▶ **WHAT TO WORK ON**:
With the pictures omitted, print exactly the lines below, from the one containing "Given: Click the Change % column header label" through the one containing "The image size is (697, 237).", and nothing else.

▶ **RECORDS PROVIDED**:
*** Begin section ***

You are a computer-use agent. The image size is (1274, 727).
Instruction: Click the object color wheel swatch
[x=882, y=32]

*** End section ***
*** Begin section ***

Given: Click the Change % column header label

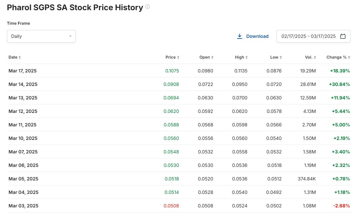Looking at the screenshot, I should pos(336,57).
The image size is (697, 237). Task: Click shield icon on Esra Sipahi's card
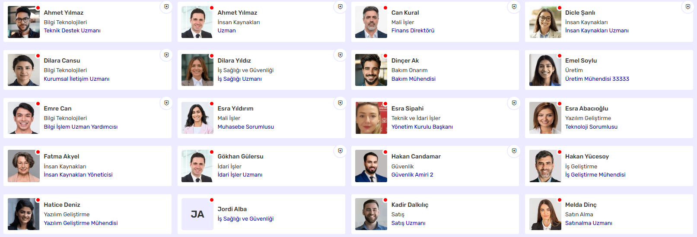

*** End section ***
*** Begin section ***

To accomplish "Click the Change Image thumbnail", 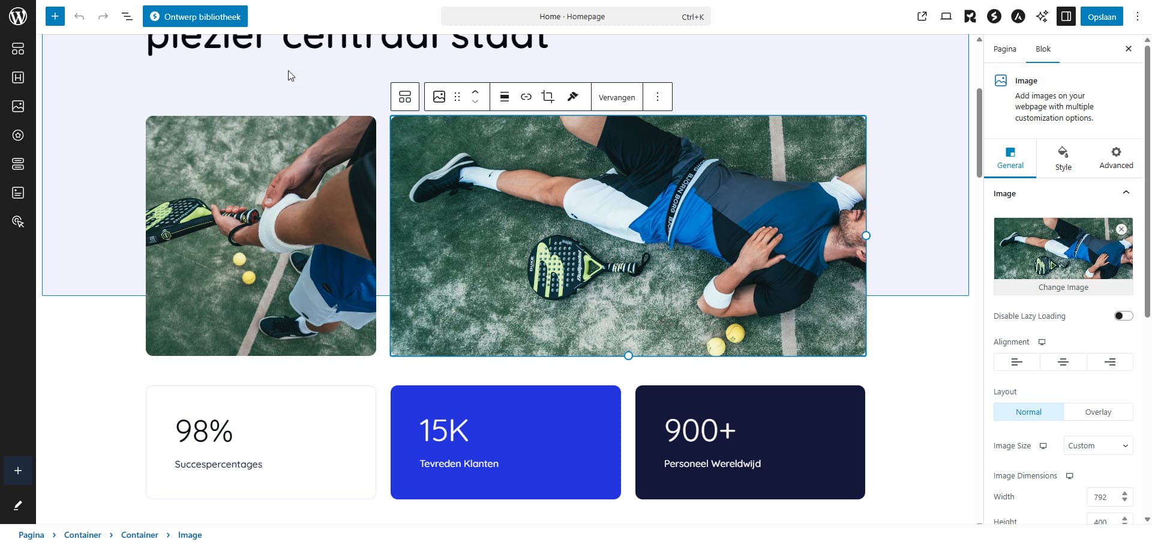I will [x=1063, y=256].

*** End section ***

▶ **COMPLETED EXERCISE**:
Given: Click the Change % column header label

Looking at the screenshot, I should pos(336,57).
The image size is (697, 237). Task: Click shield icon on Esra Sipahi's card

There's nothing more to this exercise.